Toggle the context button above to see what happens when we use a better language model to account for the user having previously typed the word “what”. Clearly, “if” is more likely and “in” is less likely to be recommended when we account for context, because “what if” is more common than “what of”, while “what in” is less common than “what I’m”.1

Of course, Minuum uses more context than just the previous word, and also learns your personal typing tendencies over time, so this picture is different for each user.

Statistical modelling for better interfaces

All this complexity allows Minuum to shed some constraints of conventional keyboards (working even as a one-row keyboard on a 1” screen!)

What does this show? That interfaces are better when they understand the user! Google Instant is awesome because it knows what you’re looking for after a couple keystrokes. Siri would be impossible without complex language modeling. Minuum can simplify keyboards only by combining strong spatial and language models of real human input. If you’re dealing with a complex interface, consider how you can statistically model user behaviour to simplify the interaction required.
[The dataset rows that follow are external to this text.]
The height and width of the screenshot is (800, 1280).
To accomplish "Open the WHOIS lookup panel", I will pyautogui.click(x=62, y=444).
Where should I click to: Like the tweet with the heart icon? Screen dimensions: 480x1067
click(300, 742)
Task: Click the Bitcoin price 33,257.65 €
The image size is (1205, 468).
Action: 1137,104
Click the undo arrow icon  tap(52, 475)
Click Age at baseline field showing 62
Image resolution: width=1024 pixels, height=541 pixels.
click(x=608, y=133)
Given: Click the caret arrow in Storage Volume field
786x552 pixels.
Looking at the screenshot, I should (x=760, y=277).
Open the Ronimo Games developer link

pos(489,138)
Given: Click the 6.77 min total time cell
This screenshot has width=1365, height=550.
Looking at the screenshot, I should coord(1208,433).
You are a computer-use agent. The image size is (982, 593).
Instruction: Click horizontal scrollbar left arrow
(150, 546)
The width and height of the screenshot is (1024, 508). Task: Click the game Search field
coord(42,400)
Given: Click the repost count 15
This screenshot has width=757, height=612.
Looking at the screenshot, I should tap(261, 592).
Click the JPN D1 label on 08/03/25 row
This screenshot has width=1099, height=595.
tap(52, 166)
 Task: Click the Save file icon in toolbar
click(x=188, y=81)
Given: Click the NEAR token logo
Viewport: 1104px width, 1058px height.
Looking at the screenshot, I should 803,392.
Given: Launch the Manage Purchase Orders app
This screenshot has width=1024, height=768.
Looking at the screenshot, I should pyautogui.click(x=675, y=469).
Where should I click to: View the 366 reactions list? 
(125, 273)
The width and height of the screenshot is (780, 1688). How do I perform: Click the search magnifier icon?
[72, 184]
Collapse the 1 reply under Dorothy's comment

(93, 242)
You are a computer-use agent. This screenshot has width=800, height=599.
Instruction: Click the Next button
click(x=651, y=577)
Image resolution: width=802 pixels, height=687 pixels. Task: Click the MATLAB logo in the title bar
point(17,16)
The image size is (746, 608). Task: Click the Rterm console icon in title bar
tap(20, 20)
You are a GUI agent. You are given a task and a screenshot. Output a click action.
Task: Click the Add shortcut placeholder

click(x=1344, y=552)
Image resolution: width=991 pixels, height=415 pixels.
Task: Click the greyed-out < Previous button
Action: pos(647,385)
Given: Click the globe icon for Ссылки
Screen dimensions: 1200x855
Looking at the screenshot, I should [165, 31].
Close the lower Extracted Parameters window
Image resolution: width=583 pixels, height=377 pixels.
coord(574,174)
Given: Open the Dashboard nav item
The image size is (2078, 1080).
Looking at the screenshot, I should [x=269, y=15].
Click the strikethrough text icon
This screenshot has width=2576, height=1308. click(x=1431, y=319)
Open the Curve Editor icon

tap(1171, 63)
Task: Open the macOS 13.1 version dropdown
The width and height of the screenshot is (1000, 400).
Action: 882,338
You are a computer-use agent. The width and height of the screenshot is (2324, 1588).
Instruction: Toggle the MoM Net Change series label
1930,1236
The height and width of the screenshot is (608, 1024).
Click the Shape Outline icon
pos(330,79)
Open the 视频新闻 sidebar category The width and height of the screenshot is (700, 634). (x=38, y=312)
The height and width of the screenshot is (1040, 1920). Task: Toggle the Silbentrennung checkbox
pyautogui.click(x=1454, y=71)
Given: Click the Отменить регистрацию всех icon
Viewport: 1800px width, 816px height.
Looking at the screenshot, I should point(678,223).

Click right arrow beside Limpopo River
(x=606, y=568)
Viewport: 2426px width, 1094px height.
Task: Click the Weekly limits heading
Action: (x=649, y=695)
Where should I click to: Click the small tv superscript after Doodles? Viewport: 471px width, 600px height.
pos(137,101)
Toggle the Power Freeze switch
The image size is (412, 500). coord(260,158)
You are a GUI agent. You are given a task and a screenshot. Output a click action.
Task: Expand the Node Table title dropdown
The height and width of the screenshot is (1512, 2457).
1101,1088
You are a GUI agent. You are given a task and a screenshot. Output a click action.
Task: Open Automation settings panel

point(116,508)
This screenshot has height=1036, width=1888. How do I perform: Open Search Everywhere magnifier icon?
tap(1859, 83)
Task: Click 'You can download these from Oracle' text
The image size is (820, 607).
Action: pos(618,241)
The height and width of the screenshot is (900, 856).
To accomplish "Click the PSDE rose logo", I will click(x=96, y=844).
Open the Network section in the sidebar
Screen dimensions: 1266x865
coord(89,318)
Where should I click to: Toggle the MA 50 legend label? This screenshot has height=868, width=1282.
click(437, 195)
Want to try it out? Download Minuum for Android
1 Without context, the word “if” has a small area, dominated by the surrounding words “it” and “of”. This is a side-effect of using the QWERTY layout. If it weren’t for the learning curve involved, we could rearrange the keyboard to put the “i” and “o”, as well as the “f” and “t”, very far apart! We’ve actually done this: we have a paper coming out soon. Incidentally, this is also why the Dvorak keyboard layout is exactly the opposite of what you want in a highly ambiguous scenario; Dvorak places all the vowels adjacent to each other, significantly increasing ambiguity. Intuitively it rearranges word-space to put many common words right next to each other.